The camera, slow and floating, hovers over the workshops it films. The images seem to come out of a dream, a beautiful dream. Works and pots of paint abound, floors and walls bear the traces of years of work and the light, with its warmth, envelops it all. Something is wrong, however, as in any good dream. Where are the artists?
The documentary 305 Bellechasse focuses on nine of them, rather on the workshops of nine of them, all located at the address mentioned in the title (305, rue Bellechasse, in the Montreal district of La Petite-Patrie). Nothing trivial: the building is the emblem of the fight to save affordable and central workspaces. Fight, in this case, lost.
Maxime-Claude L’Écuyer, director until then of short films, did not feel sorry for the fate of the artistic population. If there is little doubt about his business – denouncing the harshness of the real estate sector – the manner is rather subtle. Instead of a miserable or militant tone, L’Écuyer preferred a positive, luminous approach – hence the shimmering lighting.
Except for the shots shot outside, the camera is constantly moving, in a sort of endless tour of the premises. She enters the workshops, lingers over the details, the tools here, the furniture there, observes the works with meticulousness. And captures, through bird’s eye views, the general organization.
If the artists do not appear in the image, they are present in voice-over, in voice. We hear them, in turn, talk about their arrival at “305 Bellechasse”, about their creative process, about their inspiration, about the need to accompany themselves with music (or debates on the radio).

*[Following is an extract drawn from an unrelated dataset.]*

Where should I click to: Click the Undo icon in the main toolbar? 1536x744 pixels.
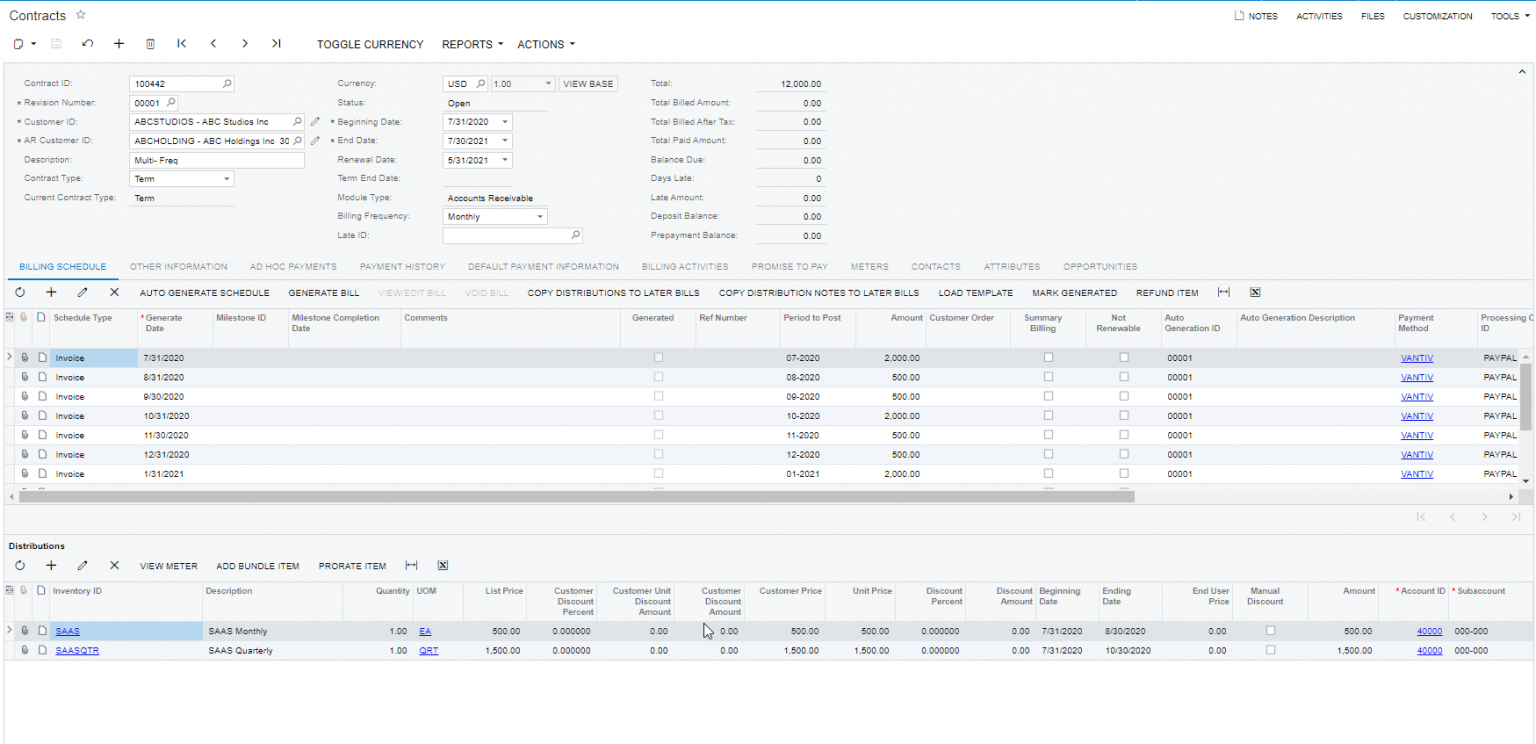89,44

For David Elliot, the studio is “a psychic space” to which we become attached. Christine Major sees it as a place of her own, outside her home. While for David Lafrance or Sylvain Bouthillette, the workshop represents stability in a life marked by moving, romantic breakups and other hazards.
Despite a semblance of repetition and a real impression of going in circles (we constantly come back from one workshop to another), the film manages to convey a message. The workshop is not only essential, it is also a personality trait. There is more than one kind of artist, chaotic or orderly, exuberant like hardcore or melodious like a sonata. It is not without reason that the soundtrack varies according to the workshops visited.
L’Écuyer only retained painters. If we can blame him for it, his choice to limit himself to one discipline nevertheless makes it possible to bring out the differences between the artists, from the wall serving as a palette for Alexis Lavoie to the small pots of color, well classified, by Nicolas Grenier.
Le 305, Bellechasse has been a hive of creativity for more than 20 years. The documentary opens with the origins of this former Catelli pasta factory and closes with the spaces abandoned by its occupants in 2020. Between these two parentheses, the place vibrates, lives — the artists talk about it in the present tense. Like a dream, still in progress.